Aziz Rana makes two interrelated points in service of generating a progressive and universal vision of American freedom. First, he illustrates that any effort to reimagine the domestic face of American freedom must contend with U.S. imperial power, which shapes and constrains the possibility for realizing any progressive project. Second, he argues that the left’s task is not one of simply broadcasting an alternative to the right’s exclusionary and domineering account of freedom but of building institutions in which citizens come to inhabit and experience their own political power.

I think he’s right, and in fact, one way to link the internationalism of the first point to the institution building of the second is to consider the task of political education, which has always been central to progressive and left institutions. Despite significant ideological differences, early twentieth-century political organizations—from the Industrial Workers of the World, the Socialist Party, and the Communist Party to the Black nationalist Universal Negro Improvement Association (UNIA)—were united in foregrounding this task. In the era of mass politics, the shared project of these otherwise competing political visions was how to transform the “mass”—a politically inchoate and socially variegated group—into a political agent, an empowered collectivity.

The education that this transformation required didn’t follow the prevailing model of classroom instruction, with the solitary teacher at the front of the room, drilling her students. It was instead a collective practice aimed at both arming the masses with the capacities for recognizing their place in the world and producing a new sense of themselves as agents capable of worldly action. In publications like the International Socialist Review and the Negro World, the organ of the UNIA, readers were inducted into an internationalist analysis that located working-class exploitation and racial hierarchy in a global frame.

By taking up public space and contesting political power, one comes to experience the meaning of self-rule.

Weeklies and monthly magazines of this kind did not simply disseminate a party line to passive recipients; they were folded into collective readings and debates. For instance, UNIA members frequently read out sections of the Negro World during their weekly meetings, thereby reaching members who were not literate while at the same time transforming the solitary exercise of reading into an occasion for collective engagement. Such practices were supplemented by study groups, debating associations, and elocution contests in which UNIA members honed their analysis of the global color line and practiced their capacities for political speech and action. In the broad socialist, anarchist, and communist milieu of the time, workers cohered into a working class in everything from labor schools to theater troupes.

━━━━

Tasks for this exercise:
**1.** Answer these questions from the essay:
(a) What does the essay say any effort to reimagine the domestic face of American freedom must contend with?
(b) Which two publications does it name as inducting readers into an internationalist analysis?
(c) What did UNIA members frequently read out during their weekly meetings?
**2.** Duplicate the part of the essay that opens with the words containing "Aziz Rana makes" and closes with "own political power.".
The data after the essay is separate material.

Data block:
━━━━

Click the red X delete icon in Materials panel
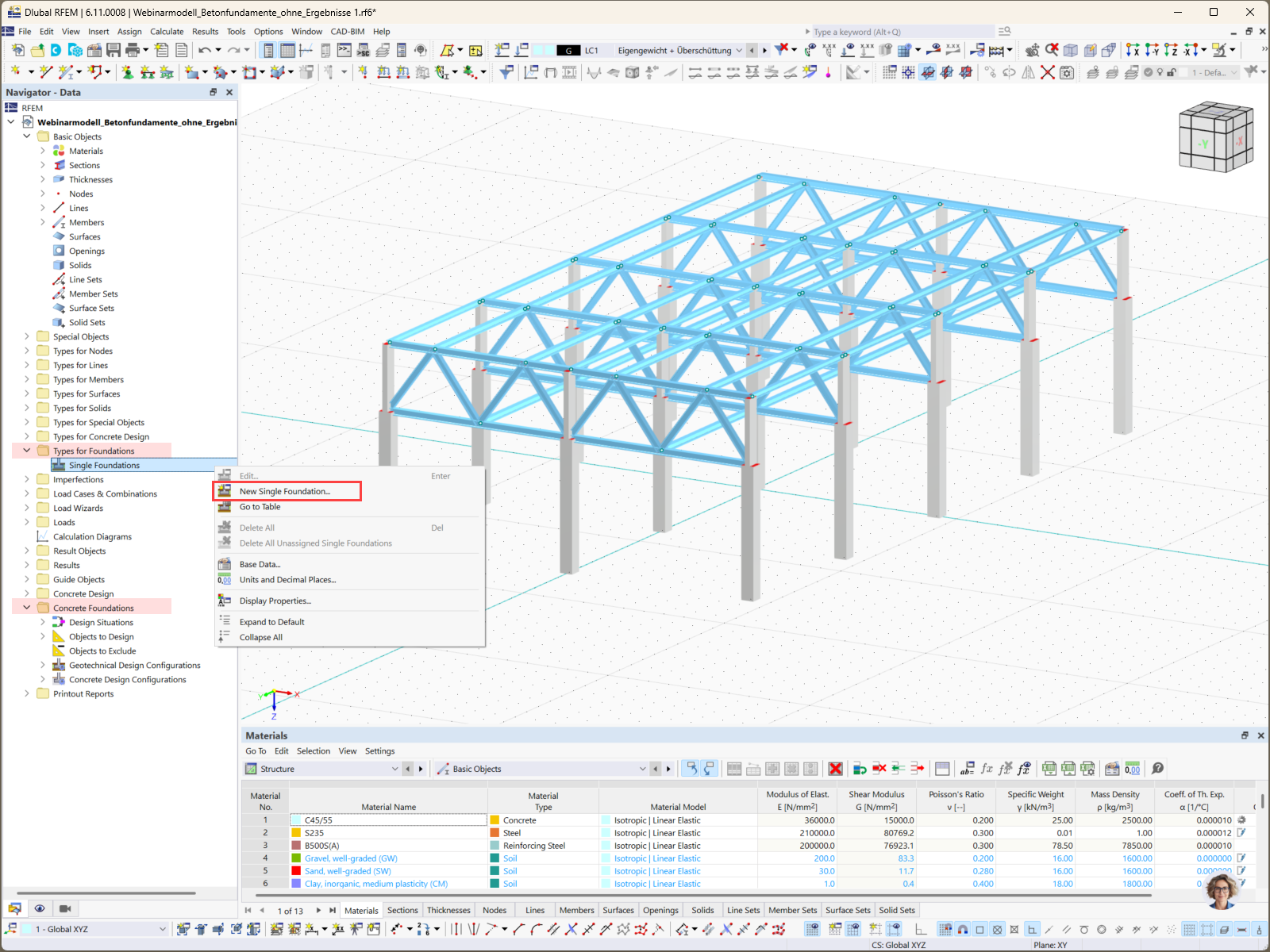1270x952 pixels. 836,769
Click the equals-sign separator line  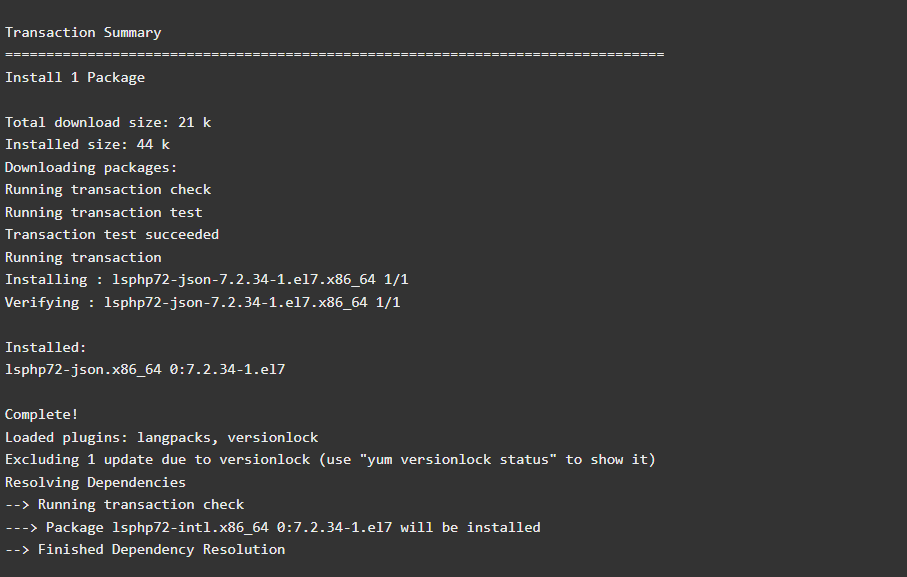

━━━━

List of solutions:
**1.**
(a) U.S. imperial power.
(b) The International Socialist Review and the Negro World.
(c) Sections of the Negro World.

**2.**
Aziz Rana makes two interrelated points in service of generating a progressive and universal vision of American freedom. First, he illustrates that any effort to reimagine the domestic face of American freedom must contend with U.S. imperial power, which shapes and constrains the possibility for realizing any progressive project. Second, he argues that the left’s task is not one of simply broadcasting an alternative to the right’s exclusionary and domineering account of freedom but of building institutions in which citizens come to inhabit and experience their own political power.